● **Source document**:

--*--

Thursday, January 23, 2020

Huawei as ritual scapegoat

Thinking about the mythological resonances of two recent op-eds about US posturing regarding 5G (h/t Dale Hatfield) took me to an ancient ritual: scapegoating.


The articles


This ancient ritual is found around the Eastern Mediterranean, dating back to at least 2,500 BCE (see e.g. encyclopedia.com).* A common pattern is that the problems of a community are transferred to a victim that is expelled, taking the troubles with it and restoring the status quo ante. As both Bruce Schneider and Anthony Rutkowski document, the US’s problems with 5G – not least in security – are far broader than China, let alone Huawei. However, Huawei is a powerful symbol and (conveniently) an outsider – the perfect scapegoat.

Once you start looking, scapegoat rituals are everywhere. To pick one from each side of the US partisan divide: dismantling Obamacare, and impeaching Donald Trump. In both cases, the hope seems to be that expunging the symbol will restore utopia. Another example that’s active on both sides of the Atlantic: refugees and immigrants.

One should distinguish between scapegoating and blaming, I think. Finding someone to blame for misfortune is certainly a deep-seated human habit, but scapegoating has the additional element of purification: the goat carries shared sins away.

I’ve wondered whether Facebook’s PR travails (worse than any of its peers’) are an example of scapegoating, but I don’t think so. It’s so powerful that it cannot be "expelled," so I think the Cambridge Analytical hearings were just plain old blaming, and didn’t result in – and weren’t intended to be –a completed scapegoat ritual. Arguably, those advocating the breakup of les GAFA are seeking to perform  the scapegoat ritual, in the sense that the dismantling of Big Tech will be sufficient as a pharmakon to restore health to the body socio-economic.

--*--

● **Work instruction**: Extend the blog post on Huawei as a ritual scapegoat, picking up after its final sentence.

● **Collected material**:
--*--

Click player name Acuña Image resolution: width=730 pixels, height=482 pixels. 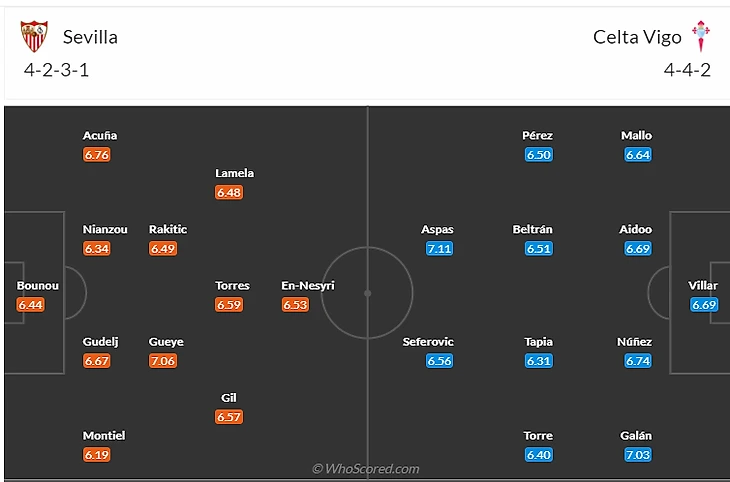point(100,135)
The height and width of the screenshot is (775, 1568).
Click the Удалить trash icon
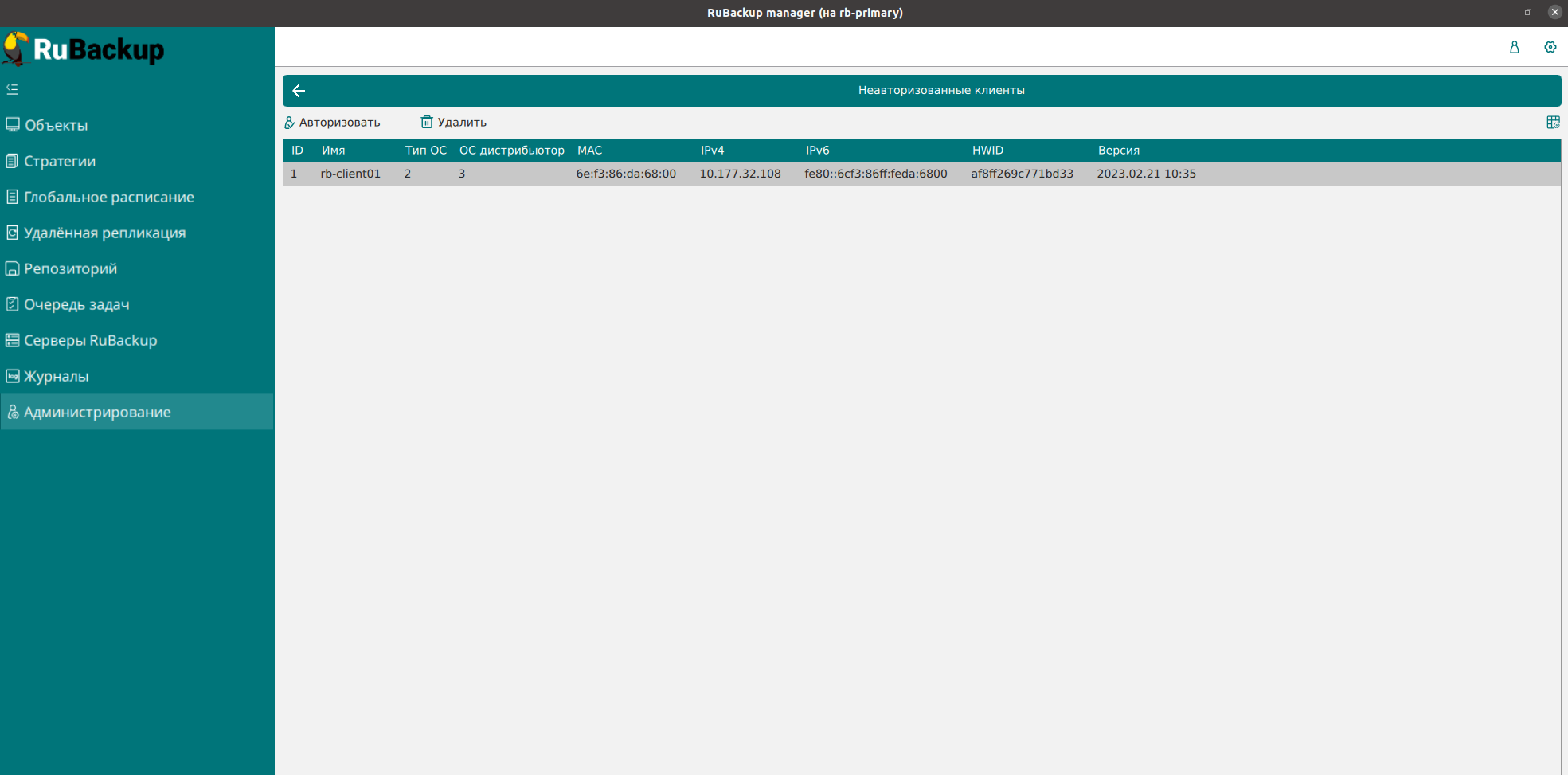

--*--

● **Answer to the exercise**:
What’s the point of such speculations (other than my enjoyment)? Mythical patterns are so strong that they will keep reappearing, and they thus allow one to make predictions, or at least minimize surprise, about what society will do in the face of adversity. It’s not unlikely, for example, that a scapegoat will be found if/when adverse impacts of automation on employment become evident.**

A last thought: scapegoating seems to be the dual of Jewett & Lawrence’s “American monomyth”:
"A community in a harmonious paradise is threatened by evil; normal institutions fail to contend with this threat; a selfless superhero emerges to renounce temptations and carry out the redemptive task; aided by fate, his decisive victory restores the community to its paradisiacal condition; the superhero then recedes into obscurity."
In the scapegoat case, paradise is restored by the expulsion of the sacrificial victim, rather than the labors of a superhero. In terms of pattern predictions, then, it’s also possible that evils (like big tech or automation) are to be vanquished by the appearance of a hero – Elizabeth Warren, anyone? The dual narrative played well four years ago: MAGA.

Footnotes

* I’m focusing here on ritual rather than mythology, but they’re closely linked. There’s an old academic chicken-or-egg argument about whether myth or ritual came first; at the very least, they’re related.

** As I read Bob Shiller's arguments ("Robert Shiller on Infectious Narratives in Economics: Excerpt" in Bloomberg), unemployment in the late 1920s and 30s was blamed on automation, “labor-saving machines” connected to an underconsumption or overproduction theory. I didn’t get a sense of whether taking action against these machines – i.e. scapegoating rather than just blaming – was seen as a remedy.